So, when a letter from Aunt Vardilmë came, inviting her to visit her on Andunië, the small, western village, where she had set up house, as far away as she could from Armenelos, after leaving her husband, Yávien took the chance with both hands, although, at great pains to persuade her mother.

Her father, Nolondil, had always treated her like a son, taking her along when he worked on the vineyard and on the farm, readying her for life, giving her all the freedom that she wanted. Lôminzil, her mother, however, had made sure that, despite Yávien’s free spirit, she got the proper education a daughter of the Royal House of Elros Tar-Minyatur needed to sail this world. So, her mother was not happy at the thought of her daughter travelling alone to such a faraway place, all the more to visit the relative that they all avoided mentioning.

But Yávien had pleaded and bargained and stomped her feet until Oromendil had said, like the proper little man of six years of age that he was, that he would escort his sister.

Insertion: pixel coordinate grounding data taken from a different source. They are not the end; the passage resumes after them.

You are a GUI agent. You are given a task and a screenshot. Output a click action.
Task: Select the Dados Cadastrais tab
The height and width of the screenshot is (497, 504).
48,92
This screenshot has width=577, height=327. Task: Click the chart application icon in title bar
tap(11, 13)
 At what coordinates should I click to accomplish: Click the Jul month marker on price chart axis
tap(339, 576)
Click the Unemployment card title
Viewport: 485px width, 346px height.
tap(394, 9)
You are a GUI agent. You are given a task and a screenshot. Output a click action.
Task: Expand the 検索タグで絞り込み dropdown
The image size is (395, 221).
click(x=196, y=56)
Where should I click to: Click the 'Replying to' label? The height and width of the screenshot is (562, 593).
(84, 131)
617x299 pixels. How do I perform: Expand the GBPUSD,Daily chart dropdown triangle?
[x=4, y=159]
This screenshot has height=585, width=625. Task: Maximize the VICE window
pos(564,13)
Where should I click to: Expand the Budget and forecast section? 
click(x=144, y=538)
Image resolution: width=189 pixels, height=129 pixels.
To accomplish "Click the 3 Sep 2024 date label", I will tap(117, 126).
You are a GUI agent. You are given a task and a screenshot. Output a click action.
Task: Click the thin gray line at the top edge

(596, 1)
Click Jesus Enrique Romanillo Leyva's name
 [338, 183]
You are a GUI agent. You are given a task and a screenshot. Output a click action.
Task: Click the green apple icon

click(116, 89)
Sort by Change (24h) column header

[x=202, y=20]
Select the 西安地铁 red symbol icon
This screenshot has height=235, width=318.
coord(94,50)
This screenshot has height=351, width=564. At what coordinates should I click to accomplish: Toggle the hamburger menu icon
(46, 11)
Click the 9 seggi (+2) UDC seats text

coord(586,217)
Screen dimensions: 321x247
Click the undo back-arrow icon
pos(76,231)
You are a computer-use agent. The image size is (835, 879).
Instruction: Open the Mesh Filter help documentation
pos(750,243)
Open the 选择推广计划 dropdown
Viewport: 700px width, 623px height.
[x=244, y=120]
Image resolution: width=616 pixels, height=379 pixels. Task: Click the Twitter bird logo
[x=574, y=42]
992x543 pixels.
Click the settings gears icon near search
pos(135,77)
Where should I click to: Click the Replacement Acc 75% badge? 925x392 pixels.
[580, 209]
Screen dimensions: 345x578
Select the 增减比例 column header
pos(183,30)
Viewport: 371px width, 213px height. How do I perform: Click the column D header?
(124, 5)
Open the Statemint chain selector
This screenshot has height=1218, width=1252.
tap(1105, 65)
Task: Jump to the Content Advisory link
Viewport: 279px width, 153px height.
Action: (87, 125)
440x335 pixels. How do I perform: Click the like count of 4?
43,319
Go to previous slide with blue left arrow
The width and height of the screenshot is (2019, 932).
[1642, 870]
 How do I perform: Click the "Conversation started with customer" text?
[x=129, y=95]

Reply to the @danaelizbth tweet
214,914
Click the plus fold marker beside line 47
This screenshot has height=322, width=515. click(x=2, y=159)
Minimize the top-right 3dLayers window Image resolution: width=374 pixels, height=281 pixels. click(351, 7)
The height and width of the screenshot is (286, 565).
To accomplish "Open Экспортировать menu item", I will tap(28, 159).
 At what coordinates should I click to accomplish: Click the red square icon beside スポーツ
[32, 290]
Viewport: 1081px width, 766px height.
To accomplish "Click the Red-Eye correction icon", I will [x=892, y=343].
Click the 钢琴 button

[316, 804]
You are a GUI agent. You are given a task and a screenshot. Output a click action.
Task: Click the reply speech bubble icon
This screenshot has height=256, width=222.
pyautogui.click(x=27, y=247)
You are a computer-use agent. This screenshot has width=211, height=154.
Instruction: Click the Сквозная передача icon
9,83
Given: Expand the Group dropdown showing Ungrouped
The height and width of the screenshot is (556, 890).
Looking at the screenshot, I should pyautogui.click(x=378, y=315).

Nolondil had laughed, Lôminzil against her will had smiled, and the matter had been settled. Despite being heartbroken, Yávien could not contain her excitement at her first voyage by herself. Oromendil and her loved their stay in Vardilmë’s house and she made a friend of her aunt. After that, she travelled whenever she could, sometimes with Oromendil, sometimes alone, avoiding Nindámos and family gatherings when she could, and, when she could not, mustering courage and generosity to face everyone with a smile, especially Mairen and her husband.

Mairen often wrote to her, describing her new home, the local customs of her husband’s land, Orrostar, and sent her poems that said little about what she truly felt about anything. Yávien replied, as lightly as she could, carefully avoiding to disturb the enormous lake of unsaids lying between them. As time passed, the end of their brief love still stung but was less present in Yávien’s mind; the absence of their friendship hurt, but her soul was not brimming with despair anymore.

One day, Yávien had decided it was time to return to the family house in Nindámos. Summer was gorgeous there and Oromendil needed a taste of a proper season by the seaside. She made a point of not writing to check if anyone from the family would be there, for she did not want to know. Her life was full and good, and heartbreak had not killed her, so it was time to stop avoiding. But when they got to the house, it was empty, safe for the servants who took care of it.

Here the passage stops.